(Selected excerpt Opens)

The parents in Smilde petitioned the mayor; they approached the somewhat sympathetic provincial governor; they even asked the king, but the last word (on May 26, 1835) was that they would not receive freedom to have their own school, or be exempt from paying tuition. On December 10, 1834, Douwe had been sentenced to a fine of Dfl. 50 (or one month in jail), and Dfl. 2.39 for court costs. Two-thirds of the fine must be donated to the public school of Smilde!
Struggle and Freedom←⤒🔗
Despite repercussions, several Reformed schools were established and subsequently vanished during this decade. Many were set up by consistories, as diaconal schools. Complying with the 1806 School Act, some of these would only teach doctrine, catechism, or Bible. In a clandestine fashion, others also taught different subjects. But even a suspicion of this (apart from utilizing often unqualified teachers) could lead to prosecution. In parliament, Groen Van Prinsterer spoke up for the injustices done to the Seceders and others. In 1840, he pleaded (unsuccessfully) that parents receive the freedom to teach their children according to their consciences, and not be forced to send them to unchristian state schools. In 1846 and later, the desire to have unity between home, church, and school motivated Rev. Van Raalte and many others to emigrate to North America. The Dutch constitution of 1848 officially gave freedom of education, in 1889 a new law stipulated some government support for Christian schools, and in 1920 all schools received equal funding.
Our forebears persevered to gain privileges unique in the world, and were blessed. Are we prepared to make the same sacrifices they did for the meaning of the covenant and baptism in Reformed education? Do we properly justify our ease with vaccinations? How are we a community that stands together on matters of bringing up the next generation of God’s people? And if the government offers funding, should we accept it? When does a blessing turn into a curse?

(Selected excerpt Closes)

Actions to take:
- a) In the excerpt on Reformed schools, in what year did the Dutch constitution officially grant freedom of education?
- b) Extract the words of the excerpt on Reformed schools from "Our forebears persevered" to "into a curse?".
- c) According to the excerpt on Reformed schools, why did Rev. Van Raalte and many others emigrate to North America starting in 1846?

(Dataset extract Opens)

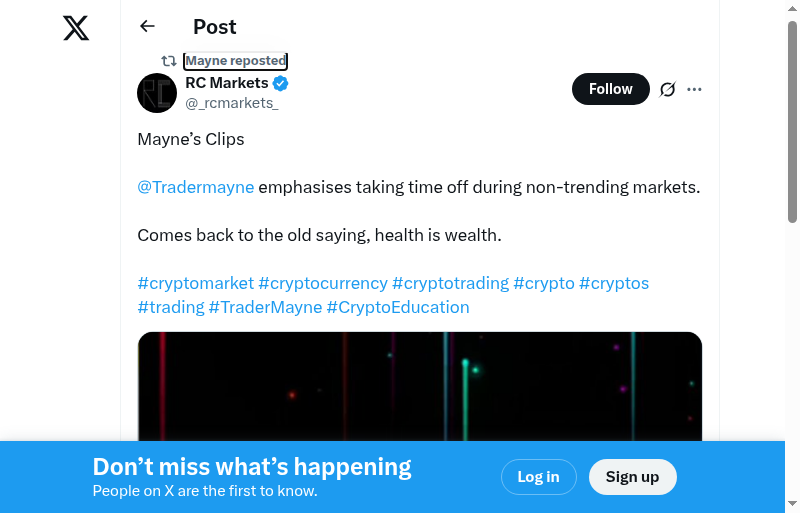Click the Grok icon beside Follow
Image resolution: width=800 pixels, height=513 pixels.
click(x=668, y=89)
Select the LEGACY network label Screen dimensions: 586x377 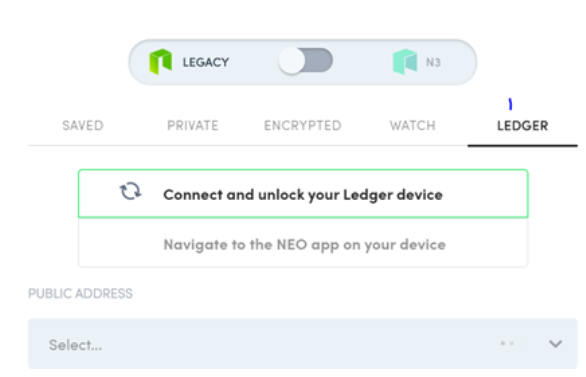206,62
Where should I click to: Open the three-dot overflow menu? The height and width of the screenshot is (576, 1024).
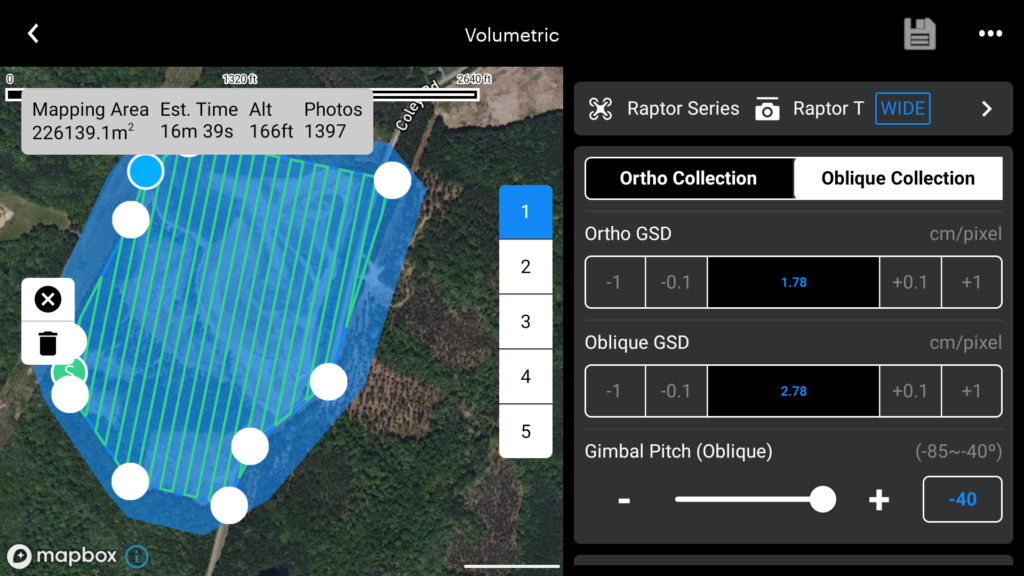click(989, 33)
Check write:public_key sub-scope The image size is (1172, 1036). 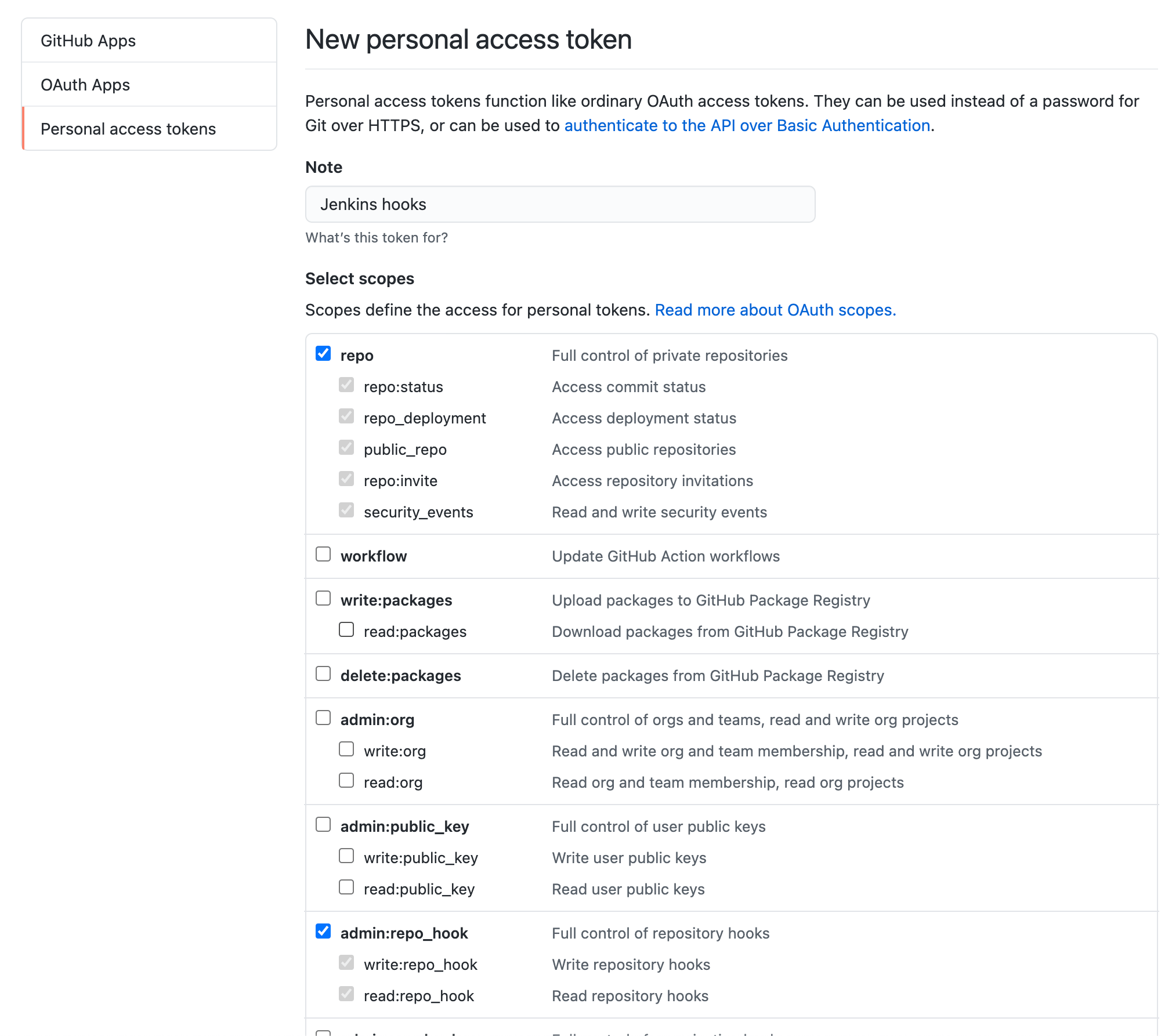pos(346,856)
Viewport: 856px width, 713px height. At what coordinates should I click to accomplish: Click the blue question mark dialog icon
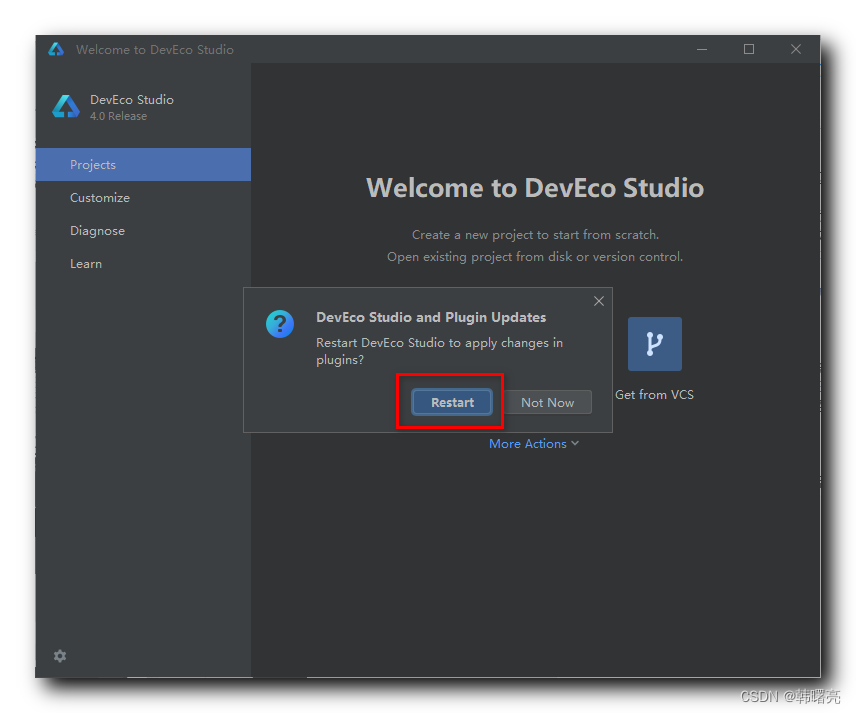click(280, 324)
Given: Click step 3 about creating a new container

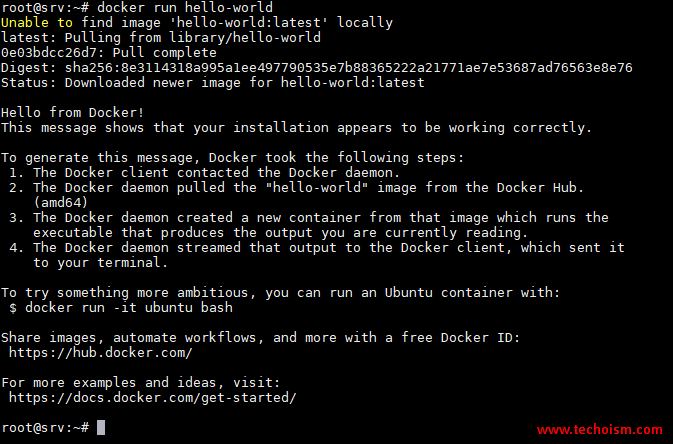Looking at the screenshot, I should 309,225.
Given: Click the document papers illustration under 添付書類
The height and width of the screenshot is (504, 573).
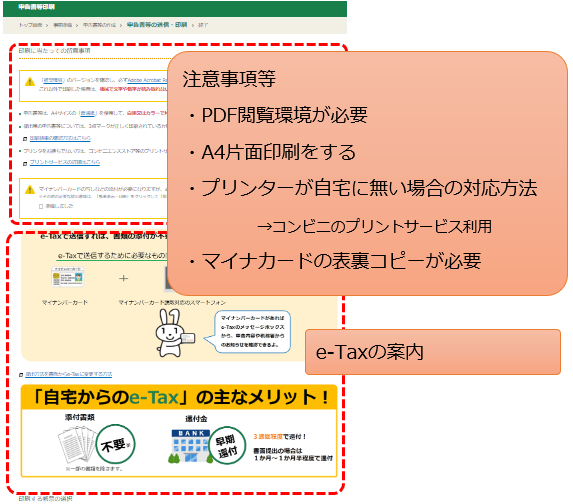Looking at the screenshot, I should point(77,445).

(Dataset extract Closes)

Solutions in order:
- a) 1848

- b)
Our forebears persevered to gain privileges unique in the world, and were blessed. Are we prepared to make the same sacrifices they did for the meaning of the covenant and baptism in Reformed education? Do we properly justify our ease with vaccinations? How are we a community that stands together on matters of bringing up the next generation of God’s people? And if the government offers funding, should we accept it? When does a blessing turn into a curse?

- c) They wanted unity between home, church, and school. That desire drove them to emigrate from 1846 onward.